The first consequence is that if the opposition is particularly vocal the supporters of the regime are particularly quiet. Maduro is unable to excite them in the defense of "economic" rights that are everyday negated when you have to stand in line for hours for a meager supply of basic staples. Only the violent paramilitary groups who owe their existence, their raison d’être, to Chavez and the regime can be found willingly shooting protesters. And yet this does not imply they are all on board.
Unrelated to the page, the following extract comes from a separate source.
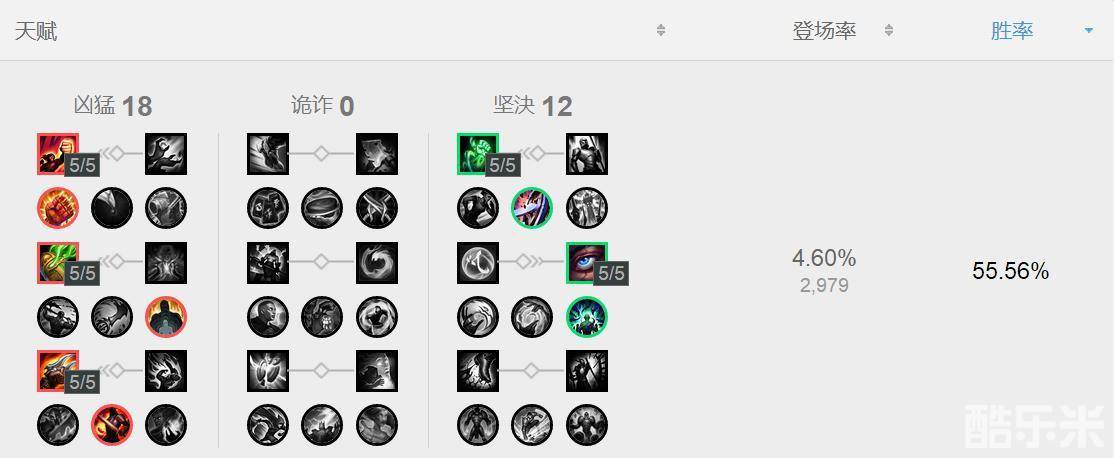
Task: Click the 坚决 12 tree title
Action: 533,106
The regime is paralyzed, it has no idea what to do so it threatens, kicks out a few USA embassy personnel, accuses Uribe of planning everything. As if Uribe, or anyone for that matter could convince groups to riot from San Cristobal to Puerto Ordaz which surprisingly has had some of the largest gatherings in spite of having one of the worst climate for such rallies.
That does not mean the regime is out. It is desperate enough, compromised enough, scared enough, to try to launch a massive repression if need be. But the future of the regime is strictly along the lines of a dictatorship. The regime knows that never again it will be able to win an election without massive electoral fraud. It could not make it in April 2013, it will not make it later when people are hungry or frustrated at not having the perks they took for granted. By definition a dictatorship has always an expiration date unless it exists on an island jail.
The opposition is equally adrift because it is torn between those that do not want to deal with the mess, those that are quite content to let the country go to hell thinking that they will pick up the pieces as saviors, and those that cannot accept such Quietism. The later ones are the youth, of course, but also the business owners and their employees who understand very well the danger ahead, who know perfectly well that the crisis that the regime seems unwilling and or unable to deal with will leave nothing worth fighting for, in a matter of months, or weeks for some. You can also add to them those who are tired to see relatives go into exile, those who are tired of crime, those that are tired of the naked abuse and arrogance and vulgarity of the post Chavez staff. This is more than the students without future, it is a social cry of despair.
The opposition leadership is almost as clueless as the regime is. Gut feelings of people like Lopez or Machado were right, but the wave they thought surfing with ease turned out to be a cold day at Mavericks. Capriles thought that time was on his side, that the times of God were perfect and suddenly he has to direct an anger that he failed to measure. He is catching up fast but there is nothing to tell us he will catch up in the end.
The army is the one most adrift. Composed by an overextend fattened and corrupt higher ranks it has to order the middle ranks to go and shoot protesters. Without knowing whether these folks will accept to stain their life sheets to protect higher ups that they cannot possible respect at best, or envy at worst in their desire to replace them and benefit from their corruption. Any officer with a slight amount of education knows what happened to Videla, Pinochet, or Mladic.
When the history of coming days will be written there will be no winners, only losers. And a tragic ending, whether the regime passes. Maybe it is time the world starts taking a little bit of the responsibility it has had in letting monstrosities like Cuba survive for that long. Your moral superiority can allow you to be adrift for only so long until you start paying the consequences.